Chiral two-dimensional periodic blocky materials with elastic interfaces: auxetic and acoustic properties

TL;DR

This paper introduces two novel chiral 2D periodic blocky materials with elastic interfaces, analyzing their auxetic and acoustic properties through a Lagrangian model, continuum approximation, and parametric analysis.

Contribution

It develops a new chiral lattice topology, derives an analytical micropolar continuum model, and links chirality and interface stiffness to auxetic and acoustic behaviors.

Findings

Chirality and interface stiffness influence auxetic behavior.

The micropolar model accurately predicts dispersion curves.

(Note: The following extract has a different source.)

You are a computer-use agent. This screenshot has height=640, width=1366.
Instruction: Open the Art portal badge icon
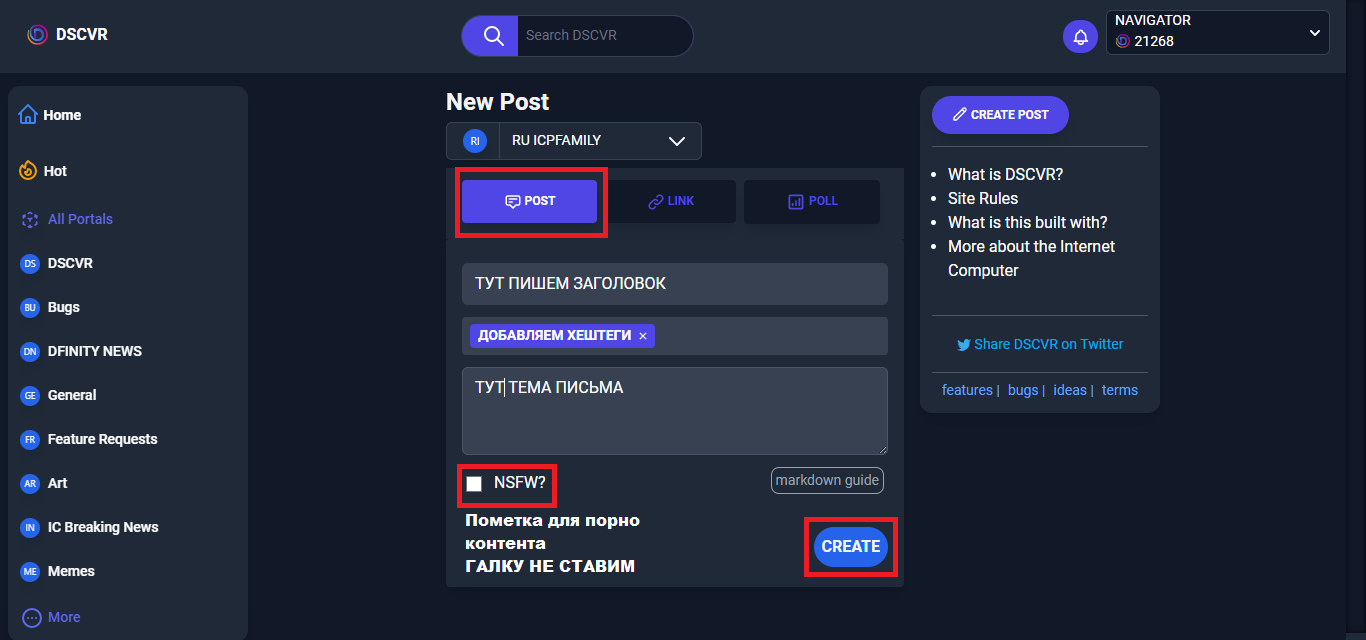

Parametric analysis reveals the effect of chirality angle and interface stiffness.

Abstract

Two novel chiral block lattice topologies are here conceived having interesting auxetic and acoustic behavior. The architectured chiral material is made up of a periodic repetition of square or hexagonal rigid and heavy blocks connected by linear elastic interfaces, whose chirality results from an equal rotation of the blocks with respect to the line connecting their centroids. The governing equation of the Lagrangian model is derived and a hermitian eigenproblem is formulated to obtain the frequency band structure. An equivalent micropolar continuum is analytically derived through a standard continualization approach in agreement with the procedure proposed by Bacigalupo and Gambarotta (2017) from which an approximation of the frequency spectrum is derived. Moreover, the overall elastic moduli of the equivalent Cauchy continuum are obtained in closed form via a proper condensation procedure. The parametric analysis involving the overall elastic moduli of the Cauchy equivalent continuum model and the frequency band structure is carried out to catch the influence of the chirality angle and of the ratio between the tangential and normal stiffness of the interface. Finally, it is shown how chirality and interface stiffness may affect strong auxeticity and how the equivalent micropolar model provides dispersion curves in excellent agreement with the current ones for a wide range of the wave vector magnitude.